### [Work instructions]
Copy the material word for word, from the line containing "is (1000, 640)." through the line containing "x-axis-label: Time [s] is", with both of those lines included. Leave the pictures out of your copy.
====== Source data
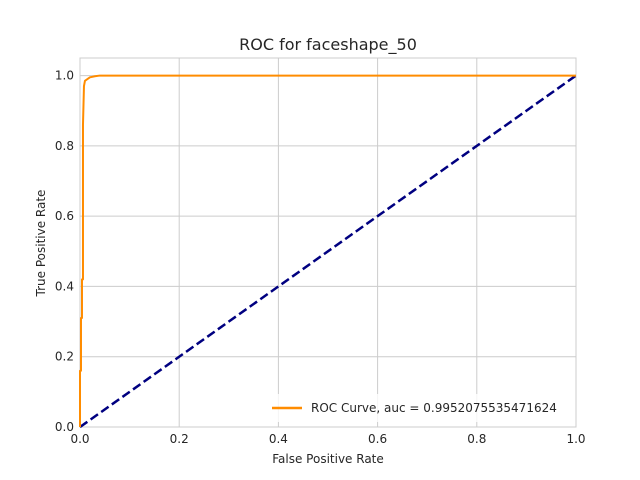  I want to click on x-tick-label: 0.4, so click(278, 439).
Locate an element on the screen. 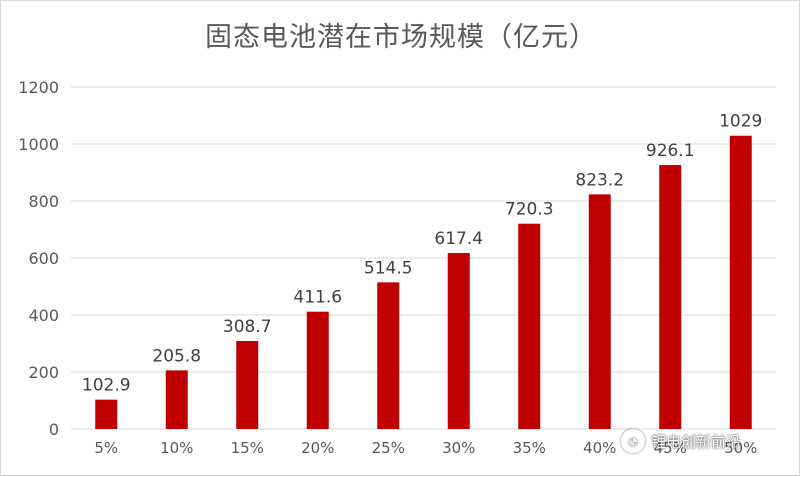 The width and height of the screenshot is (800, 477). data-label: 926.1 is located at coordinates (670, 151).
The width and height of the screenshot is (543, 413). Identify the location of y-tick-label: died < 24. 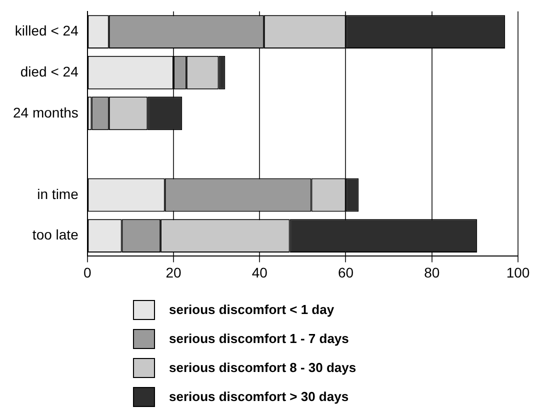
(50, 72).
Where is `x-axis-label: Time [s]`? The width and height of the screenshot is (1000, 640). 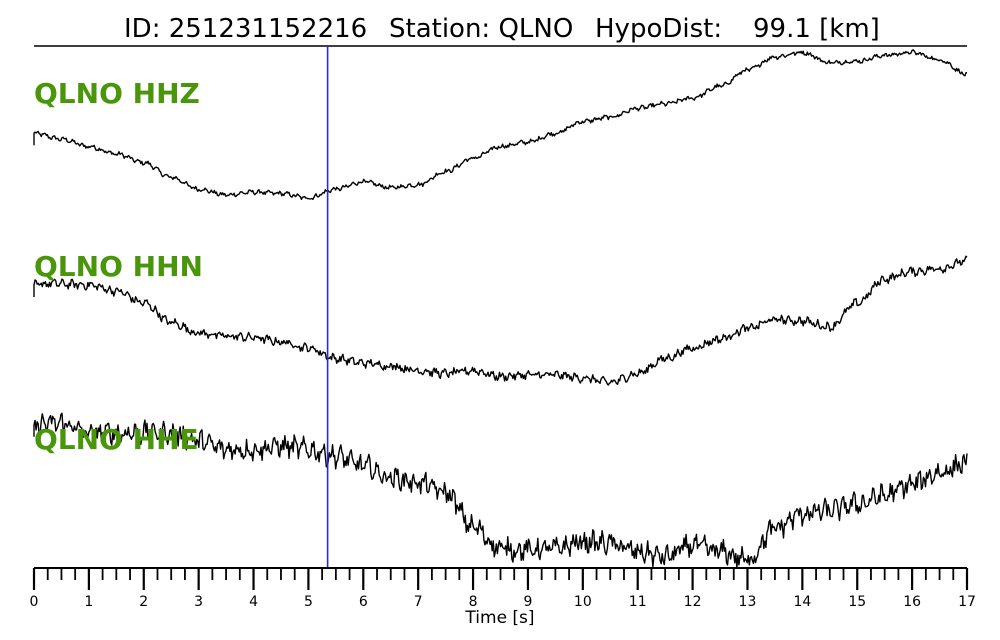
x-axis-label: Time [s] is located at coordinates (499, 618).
============
====== Source data
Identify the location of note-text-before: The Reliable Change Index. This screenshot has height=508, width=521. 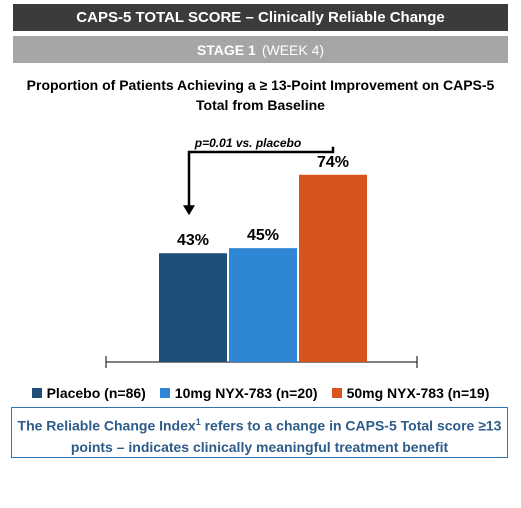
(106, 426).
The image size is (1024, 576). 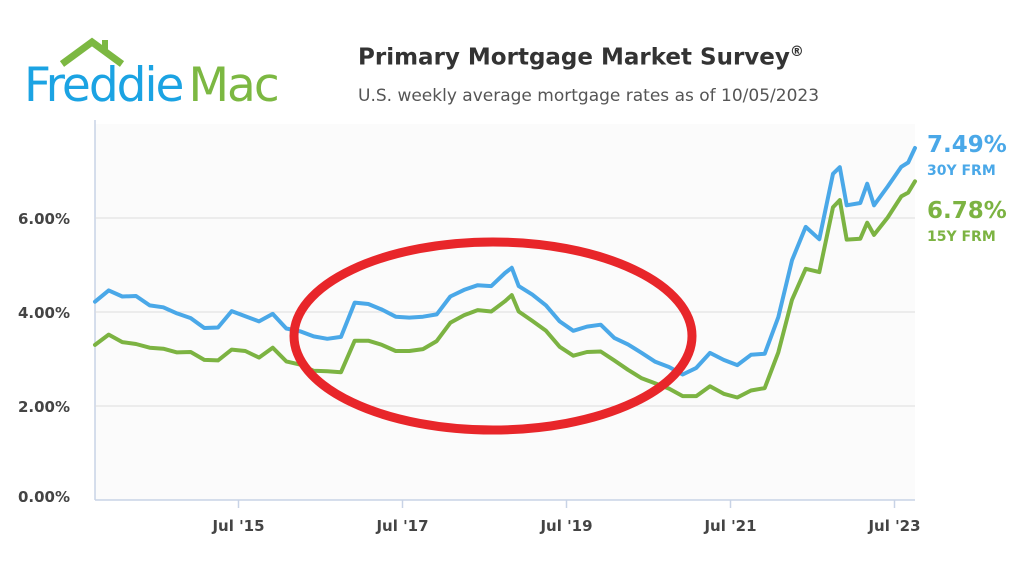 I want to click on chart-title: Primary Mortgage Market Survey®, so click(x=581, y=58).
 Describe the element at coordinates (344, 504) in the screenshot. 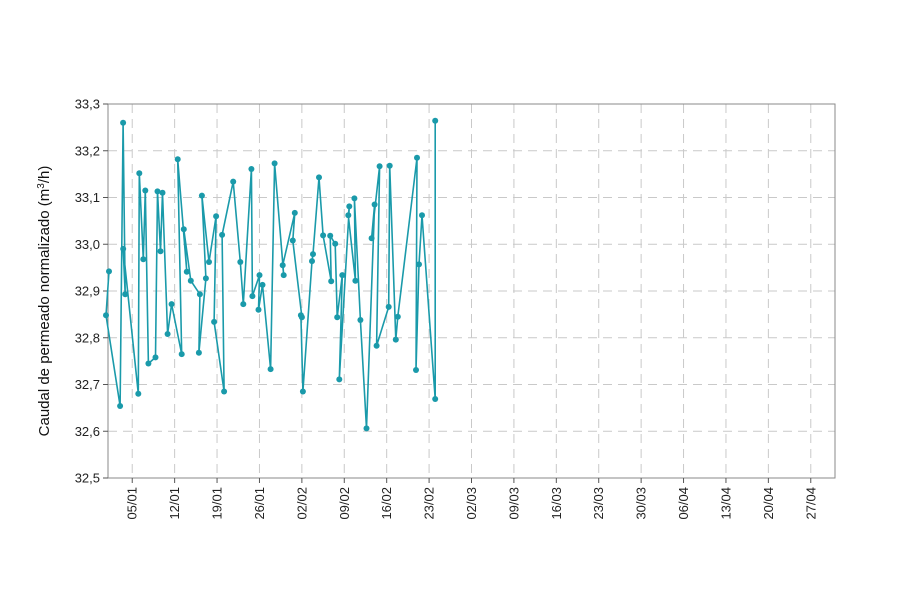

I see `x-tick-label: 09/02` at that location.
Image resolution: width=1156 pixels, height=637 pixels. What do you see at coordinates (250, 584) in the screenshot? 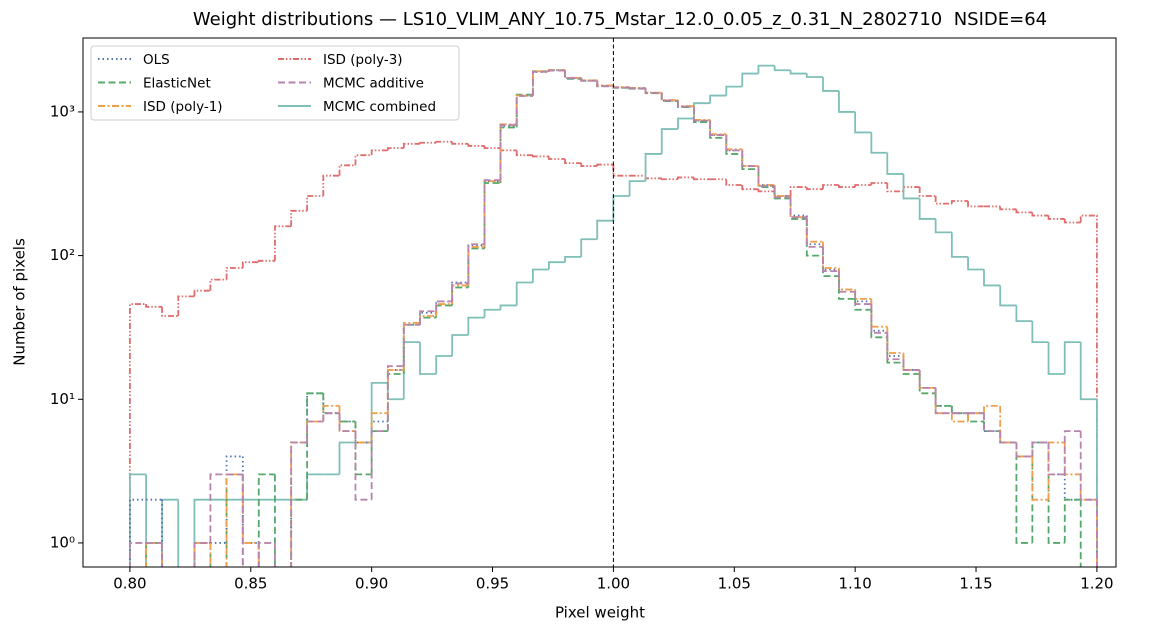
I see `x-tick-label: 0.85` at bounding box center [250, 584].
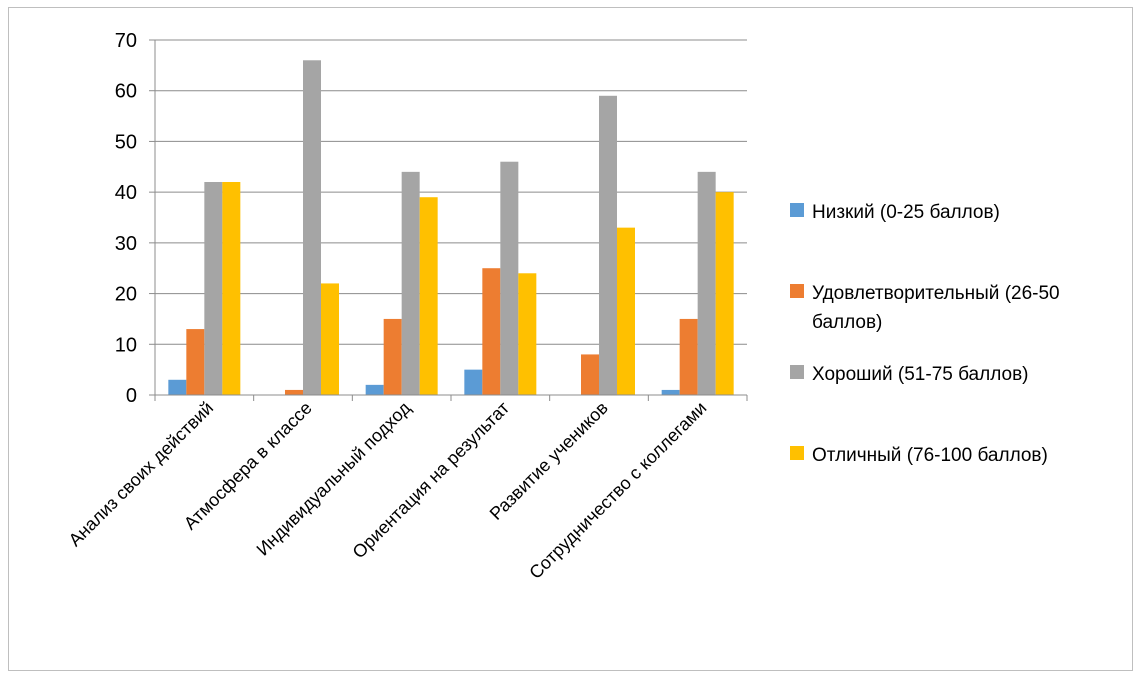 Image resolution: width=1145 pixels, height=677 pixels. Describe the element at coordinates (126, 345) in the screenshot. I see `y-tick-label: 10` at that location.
============
### [Exercise output]
Where is `x-axis-label: Time [s]`? The width and height of the screenshot is (1000, 640). 
x-axis-label: Time [s] is located at coordinates (499, 618).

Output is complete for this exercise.